Blogs and Stories

Christine Stansell

The Journey of the American Woman

woman running Gail Collins’ new book tells the story of American women since the 1950s, writes Christine Stansell—and shows us that the depressing mess left when an old order crumbles is still preferable to the tidiness of a once-immovable status quo.

From the first pages, Gail Collins’ When Everything Changed offers the frisson of pleasurable horror in contemplating what things were like before they did change for women. Take the Cherry Ames, Student Nurse books, which in the deep 1950s were the one source of career inspiration for teenage girls—along with novels about stewardesses and girl detectives. Smack in the middle of the feminine mystique, Collins points out, when even Betty Friedan thought that American housewives’ leisure left them nothing to do but shop, chauffeur children, drink, and pop pills, items like diaper pails were the norm—white enameled garbage cans that held the dirty diapers until washday, when the housewife poured in boiling water and scrubbed them by hand, for all the world as if she were a farm wife bending over a washtub.

She thinks back—a bit ruefully—to the young 1970s feminists who assumed that somehow American society would accommodate the revolution they unleashed. “They had not considered the possibility that society might remain pretty much the same as always.”

Collins never writes about herself, but vivid recollection suffuses the details and drives her book’s arc of hopefulness. Like me, she is from the generation who lived through the 1950s as girls. We were not the foot soldiers of the feminine mystique but the slacker draftees, doing our best to stay clear of those smelly diaper pails, yearning for some vague glamour that lay beyond being a nurse or a secretary. Then the 1960s came, feminism arrived, and history turned on a dime. For a time the dreamy girls-becoming-women were fortune’s favorites. Doors cracked open and female ambition exploded, leaving Cherry Ames and her ilk in the dust. What any woman who is now past 50 got from those years was a life she never expected to live. Collins, who would have started out learning secretarial skills like any middle-class female, ended up the first woman to edit the editorial page of The New York Times, an inconceivable destiny for a girl in 1957 or, for that matter, 1965. You could hardly live through these years without acquiring an abiding wonder at how much things can change, along with a deep reserve of disappointment at how little they really did in the end.

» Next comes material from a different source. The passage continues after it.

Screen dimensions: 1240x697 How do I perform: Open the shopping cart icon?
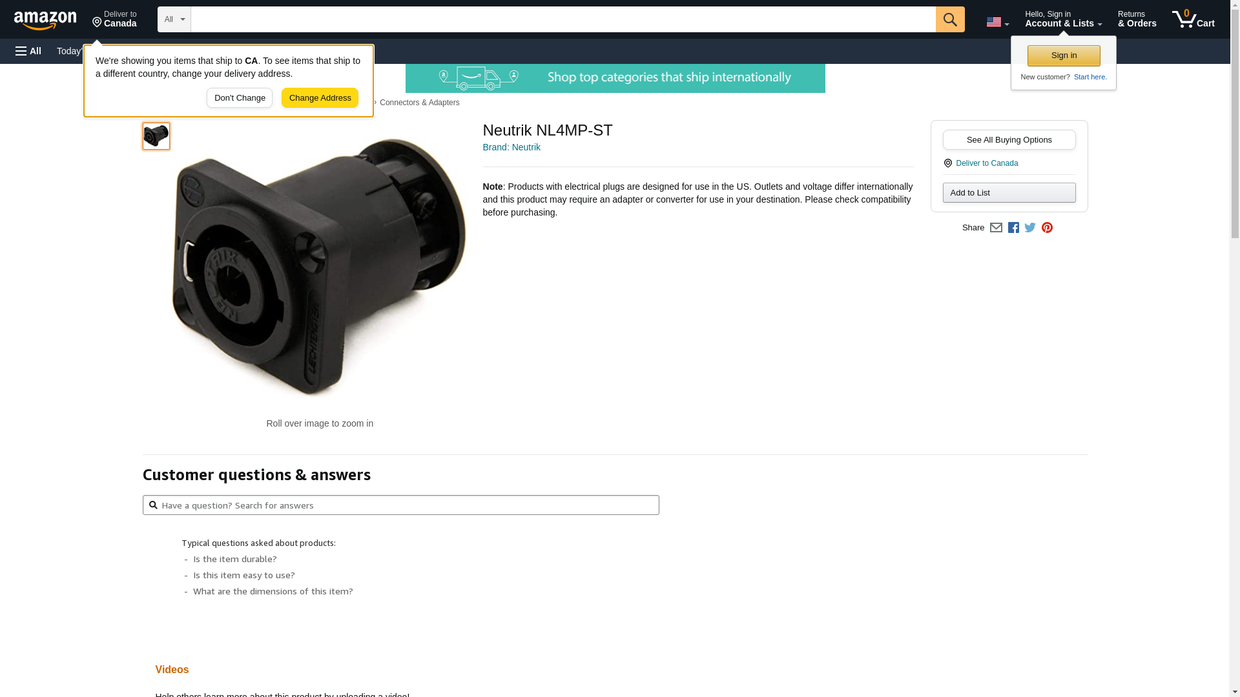[x=1194, y=19]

When Everything Changed book cover When Everything Changed: The Amazing Journey of American Women from 1960 to the Present. By Gail Collins. 480 pages. Little, Brown. $27.99. For Collins, what caused the transformation was women’s increasing presence in the paid labor force, a proportion that has climbed steadily since 1940 (and continues to grow today). By the 1960s, frank prejudice against working women—sometimes nasty, sometimes jovial, always intransigent—came up against assumptions about fairness that the civil-rights movement was already burning into the nation’s psyche. Title VII of the Civil Rights Act of 1965, which forbade job discrimination on the basis of sex, was introduced in the House as joke by a Dixiecrat congressman who was using it to mock the entire notion of job equity as patently ridiculous. But Title VII proved to be a law that far outstripped its origins. Working women hurried to make use of it, over the years, fighting in court and out of court, to make it count. Lilly Ledbetter is the latest litigant in a line that stretches back to the 1960s; her unsuccessful 2007 suit against Goodyear Tire for sex discrimination led to the Ledbetter Fair Pay Act, the first bill President Obama signed when he took office.

But it’s more than individual victories that count. The principle of women’s merit and just deserts has changed the terms of conflict. Today, you’d be hard put to find an American who thinks women should be held back, or down, simply because they’re female. Even Ledbetter’s employer argued on the basis of technicality, not substance, that she was too late in filing her complaint. Compare this to the 1960s, when women worked their entire lives as teachers in systems that openly paid male teachers more. Today’s female judges and attorneys, physicians and college professors, business executives and office managers, and, yes, editors and writers for The New York Times—as well as the occasional electrician and plumber—are all indebted to these years. But of course, what people say about equal pay doesn’t begin to address the problems of working women having children, or women who bump up against a glass ceiling, or, increasingly, a job market that these days has a brutal impact on just about everyone.

Back to Top
November 4, 2009 | 10:28pm
Comments ()
yogchick

Everyone thinks the feminist movement happened because of white women writers and activists like Gloria Steinem, Simone De Beauvoir, and Betty Friedan. But it didn't happen that way. It wasn't that sexy. Rather, it was economic. The white middle class was having a harder and harder time maintaining itself. A middle class lifestyle is expensive. You have these huge mortgages. Two car payments have to be made. The fucking living room has to be redecorated. Then you have to pay for your kids' college tuitions while saving up for retirement. At a certain point, during the 60s, white male suburbanites said to their wives, "Look, I can't do this by myself anymore. You gotta get a job. You gotta pull your own weight here or I'm gonna die from a heart attack at 50." So the wives started working too. But they were hardly revolutionary; if anything, they were behind the curve on this one. Black women and working class white women always had to work beside their husbands. They never had the luxury to be stay-at-home moms. I mean, don't get me wrong: I love the intellectual feminists; they're eloquent writers and very inspirational. However, they were hardly the core.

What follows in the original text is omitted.